In the present exhibition, a video many visitors could identify with is Alienation by Ume Laila. A man and woman sitting in a room are in front of (an unseen) screen that emanates light. This reminds us of the lockdown days in which the only way to venture into the outside world was through TV, computer and mobile phone. Windows to escape – prophetically described by Mohsin Hamid (long before Covid-19) in his novel Exit West, in which both protagonists leave their surroundings by (an Alice in Wonderland act) passing through the screen of their cellular devices. An interesting element of Laila’s video is its fixed camera shot, not static since the ceiling fan is rotating; which alludes to the stillness of life. The ordinariness of the setting, unassumingness of the characters and selection of the view make the work, an unusual piece of art. A person perched on the bench at COMO Museum becomes the mirror image of two individuals on the screen. Hence a complex and convoluted link between the viewer and the viewed.

The participating artists have illustrated the present situation through their works. Despite similar time-frames, each video projection is different. Some appear longer, a few delayed and others quick or instantaneous.

Zahra Ehsan in her Perfect Isn’t it? creates a phantasmagorical scenario in which the scale shifts and roles are reversed. A girl, wearing bangles and nail polish, offers tea and sweets behind the small model of a house. The movement of hands and the subtitles suggest that it is a tea ceremony during a marriage proposal. The choice of colour, movement and the tone of text indicate something banal, yet crucial: pleasant but problematic. Larger than life images, add to the aggression of the activity, despite the bright shades introduced in the work (reminiscent of Zahra Ehsan’s painterly ability, shown during her BFA at the National College of Arts, Lahore, as well as her residency at Vermont Studio, New York).

Other works portray the mundaneness and repetitiveness of life. Rida Zainab for the ‘entire’ span of one minute has focused on a brick roof with a stick resting against the wall. Another work that represents the sensibility of the moment is Does Distance Really Matter? by Afreen Fatima. Against a backdrop of sunset (without the hint of a specific city), a conversation is constructed that like our normal messaging, partly English, partly Urdu in Roman letters. The human interaction is evident in exchange of crucial concerns such as: “if the world is one, why cannot time be the same everywhere?”, without disclosing their distant locations. One minute in Fatima’s video/conversation was both long and short, but certainly not 60 seconds.

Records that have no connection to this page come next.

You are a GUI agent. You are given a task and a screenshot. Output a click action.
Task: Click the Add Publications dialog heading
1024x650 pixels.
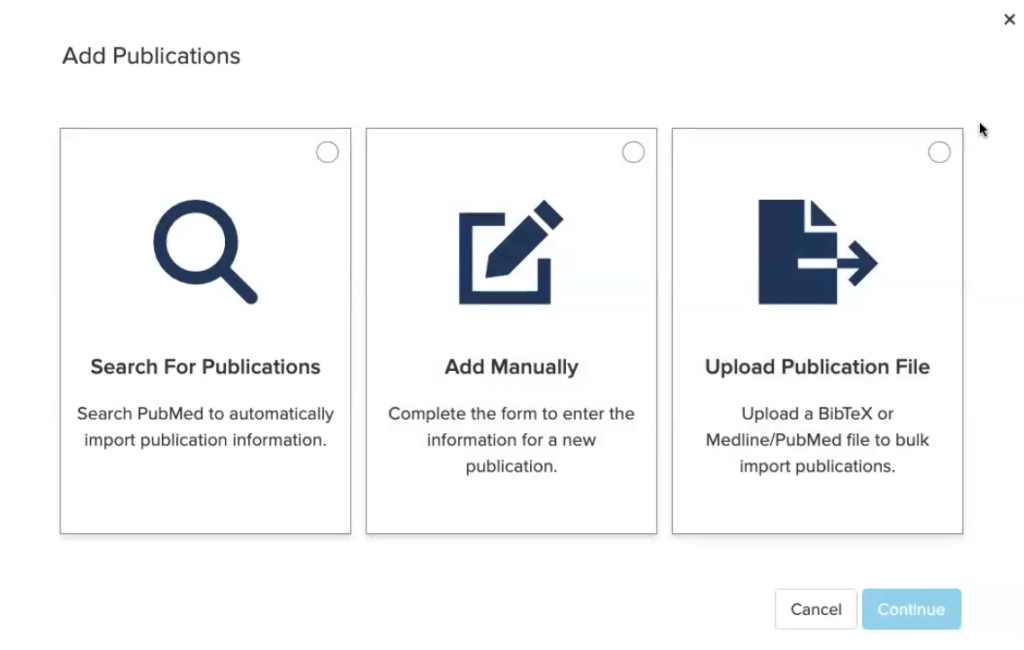(x=151, y=56)
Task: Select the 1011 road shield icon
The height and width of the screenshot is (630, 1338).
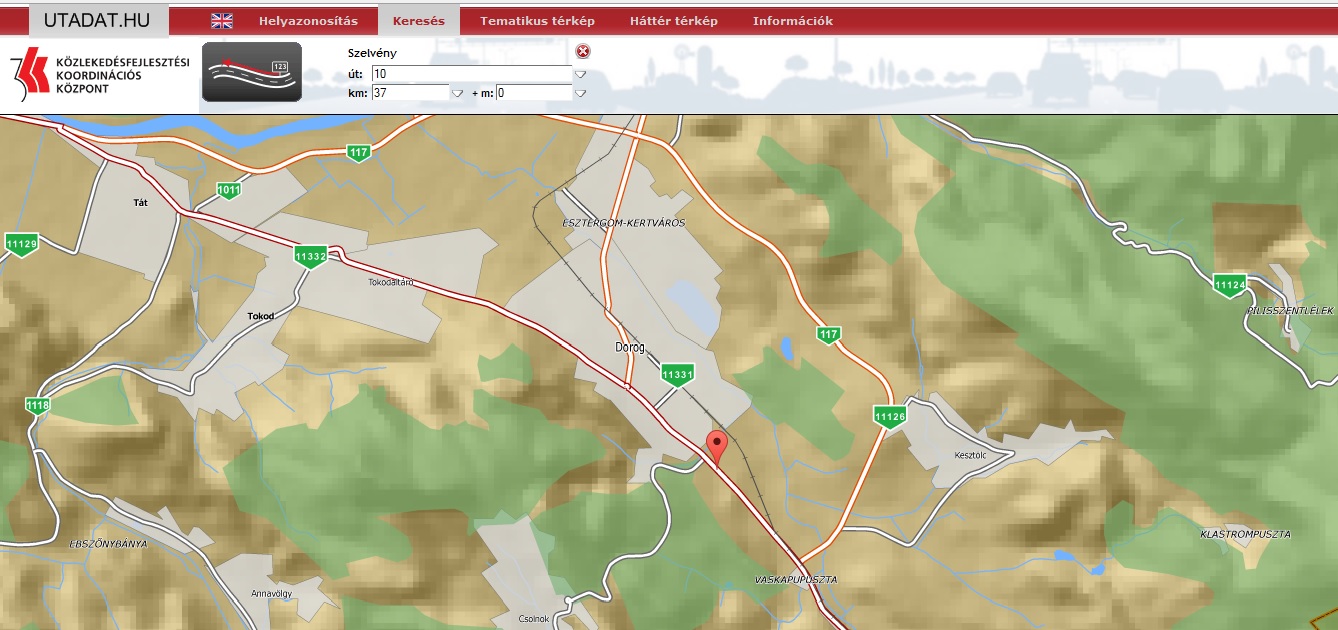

The other videos such as Don’t Put Baby in the Registry by Aisha Raees, and Chaltey Raho by Mahnoor Khawaja also suggest a leap in time. Raees’s “video poem delves into the Muslim experience in an American landscape”. She documents – on an old TV set prejudices projected by the media (vis-à-vis government/state), with images rendered in a neutral and graphic tone. Yet the composite narrative illustrates the content of the artist. In Khawaja’s video, a ride on Karachi’s Seaview is recorded, so a viewer – is unintentionally transported inside the open vehicle moving on sands of Karachi beach, and passing folks enjoying their day off. Women in burqa, kids playing, couples riding on a bike, are part of a routine indulgence, away from their normal time and place.

Umberto Eco in his Six Walks in the Fictional Woods (Charles Eliot Norten Lectures, 1992-93) talks about the disjunction between real time and the movie time. What takes place in 60 minutes of our life can be represented in 7 minutes, or in 7 hours, 7 months, 7 years in a film: all believable. Following Professor Eco’s observation, watching these one-minute videos, one feels unsure about their duration: Time has expanded in memory. A true success of works, which transcend one reality for another reality.